- REQUIRED WORK -
• a. Translate this sentence from the passage on extracting Word table data with Power Query into Spanish: "Even with these caveats, this process is one that demonstrates some of the potential of Power Query when combined with some creative manipulation of source data."
• b. Pick up the passage on extracting Word table data with Power Query after its final sentence and write what comes next.

- TEXT PASSAGE -
* * * * * * *

Here is the XML Mapping from the two examples i've mentioned
This is how I found the data in the XML structure for the 2 examples I mentioned earlier
Word file containing a table with data pasted as values
body, p, r (to reveal column 't' which contains the values from the table)
Word file containing table with data pasted with 'keep source formatting'
body, tbl, tr, tc, p, r (to reveal column 't' with the values from the table)
Even with these caveats, this process is one that demonstrates some of the potential of Power Query when combined with some creative manipulation of source data.
Warning! This method will make the file unopenable in Word, I'd suggest making a copy of the file and working with the copy.
I must give a nod to Matt Allington who documented a similar process with PDF files https://exceleratorbi.com.au/import-tabular-data-pdf-using-power-query/ which possibly had some influence in Microsoft providing a PDF connector into Power Query in 2019. I would assume that the demand for a Word connector would be significant so I expect this article to have a limited lifespan.

* * * * * * *

- LISTED RECORDS -
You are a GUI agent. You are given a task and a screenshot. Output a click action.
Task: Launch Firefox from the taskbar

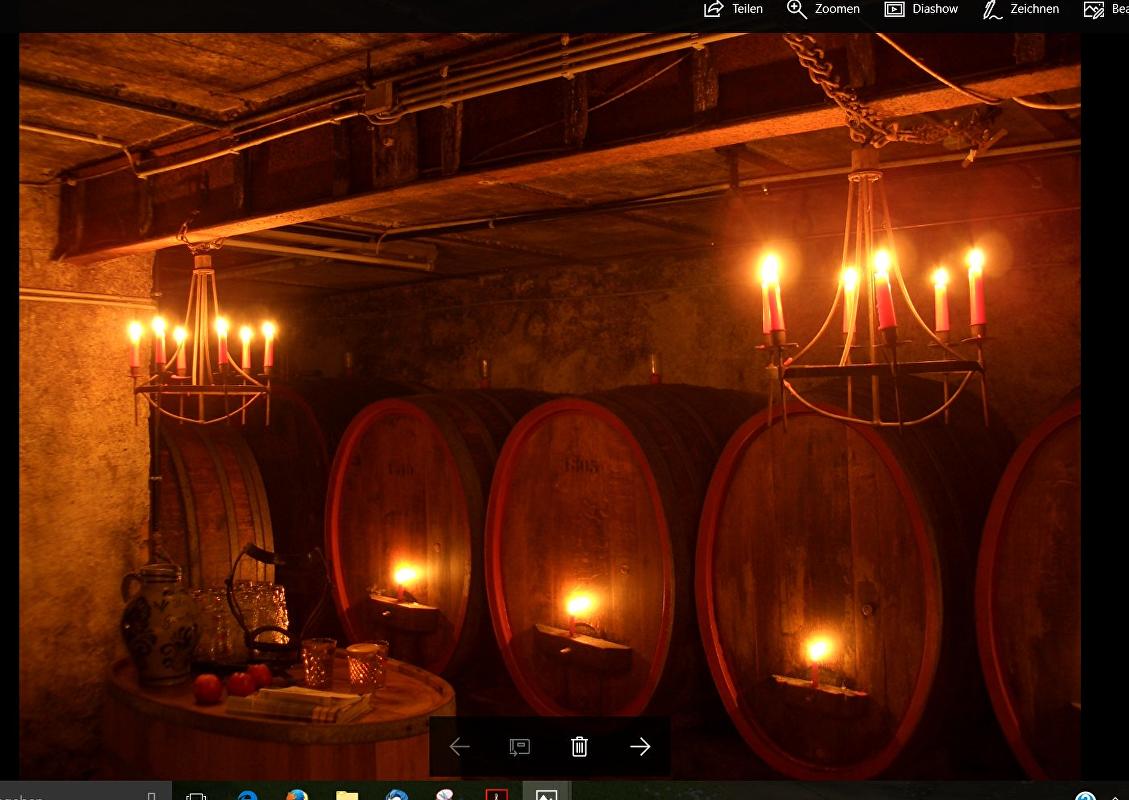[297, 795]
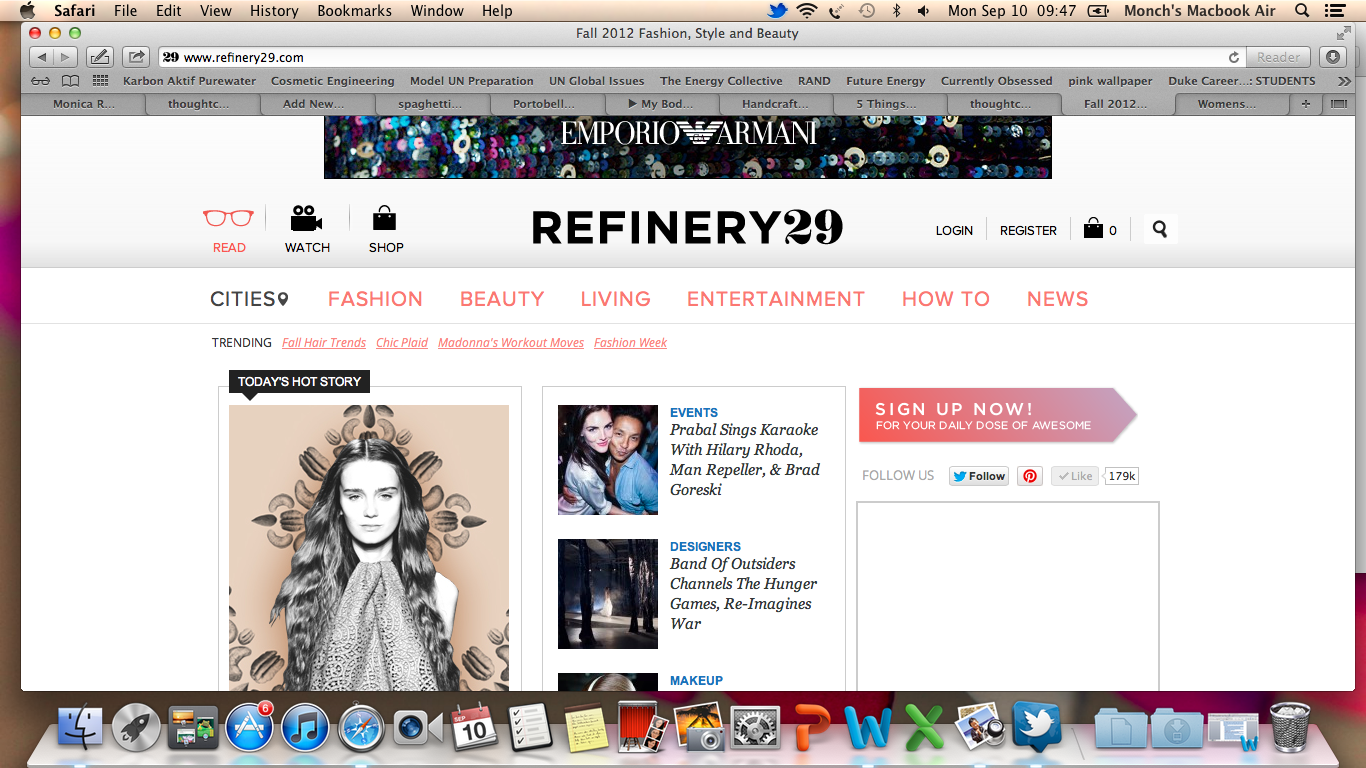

* * * * * * *

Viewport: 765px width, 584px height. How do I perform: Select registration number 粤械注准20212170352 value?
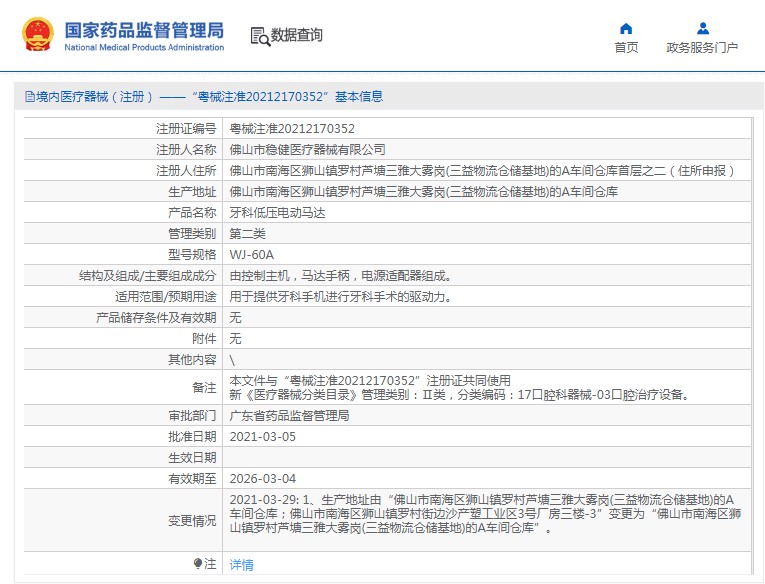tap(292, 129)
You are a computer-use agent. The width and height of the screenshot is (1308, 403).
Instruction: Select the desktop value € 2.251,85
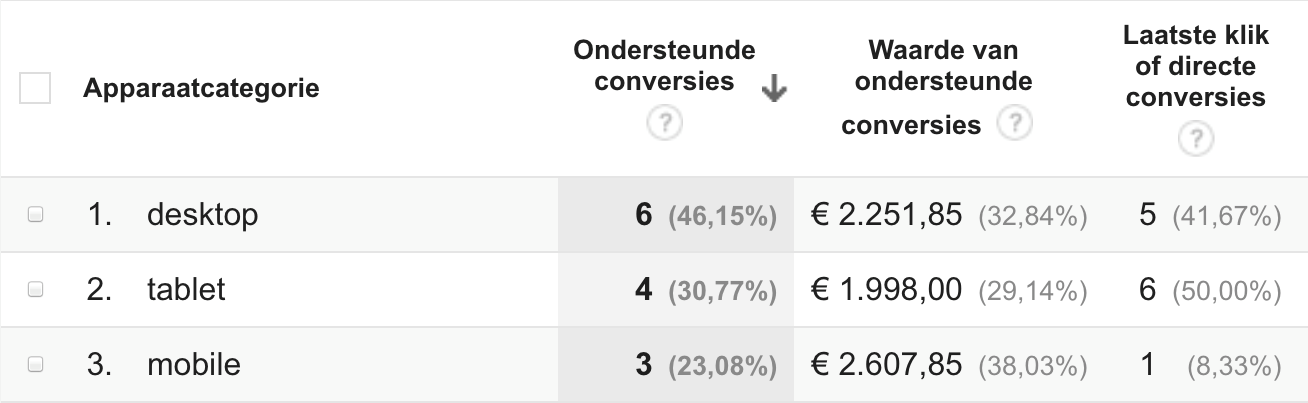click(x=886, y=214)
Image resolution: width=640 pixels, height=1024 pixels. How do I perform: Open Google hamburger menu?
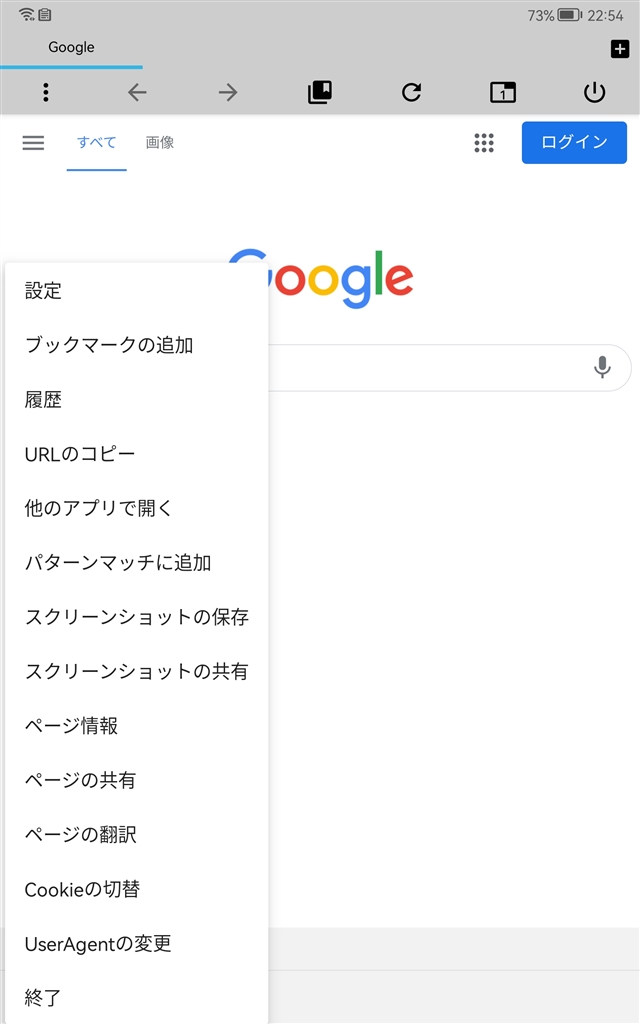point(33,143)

* * * * * * *

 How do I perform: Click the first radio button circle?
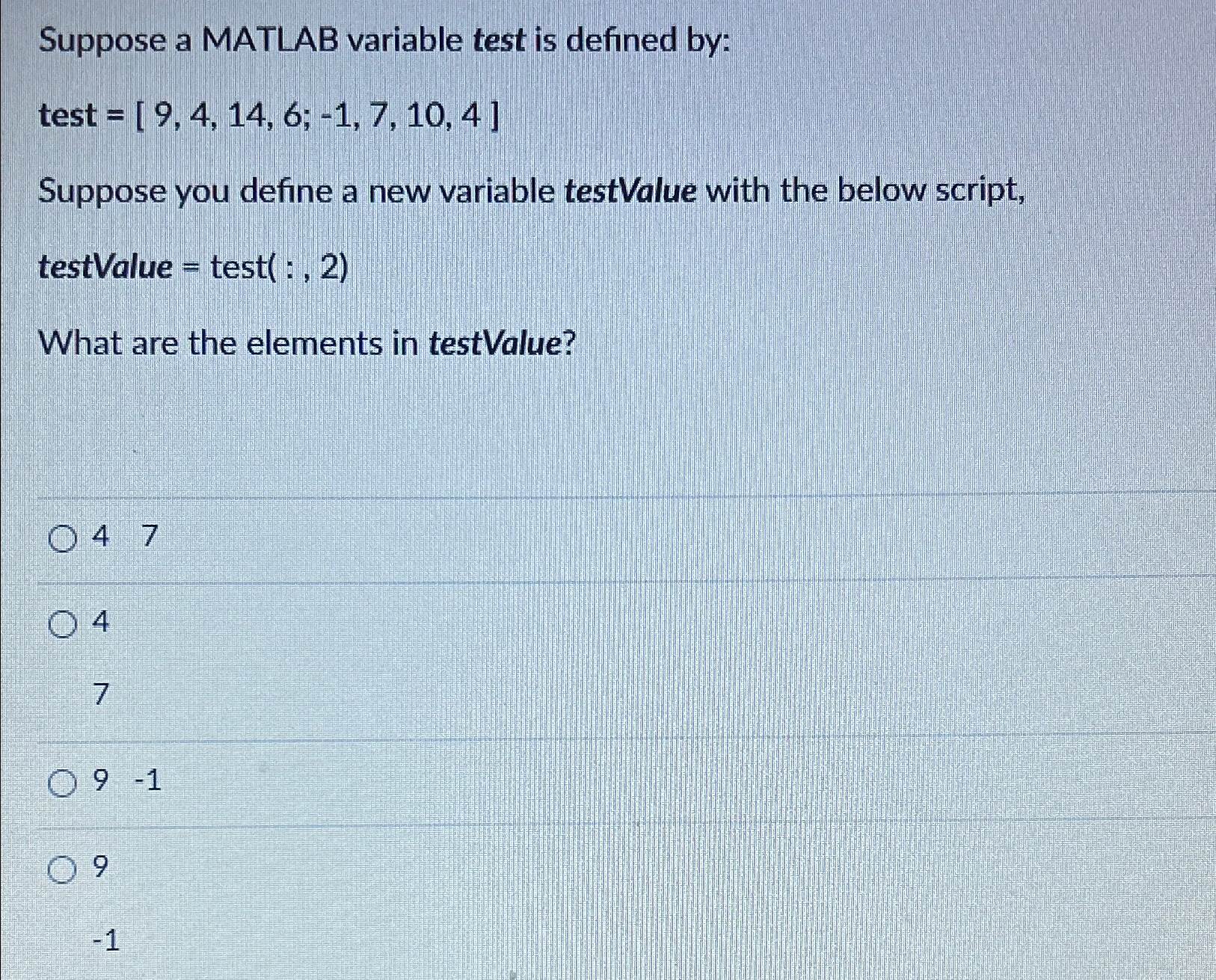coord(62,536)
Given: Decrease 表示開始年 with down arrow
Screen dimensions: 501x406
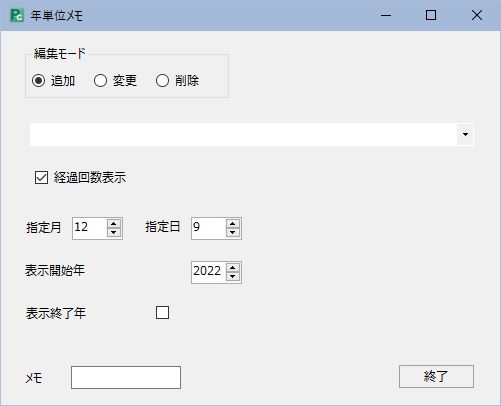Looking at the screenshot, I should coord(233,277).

* * * * * * *

- FINAL ANSWERS -
• a. Incluso con estas salvedades, este proceso es uno que demuestra parte del potencial de Power Query cuando se combina con cierta manipulación creativa de los datos de origen.

• b.
The M code from these queries is at the bottom of this article.
The manual steps
- In windows Explorer, change the file extension from .docx to .zip and then extract (unzip) the file to a new folder. This will create a folder with the following data within it
- In the 'word' folder there will be additional items, if you look at it you'll notice the 'document.xml' file is larger than the other files. This is the file we're interested in
Connecting Power Query to the document.xml file
In Power Query, use the 'new source, more' option to display the available connectors
Select the XML option, navigate to the 'document.xml' file and select it. Then you'll be presented with the navigator window which can be used to load only portions of the file. See the comment earlier about the XML location in the file. In this example, the data in the Word file has been pasted as values so I'll need the following selection.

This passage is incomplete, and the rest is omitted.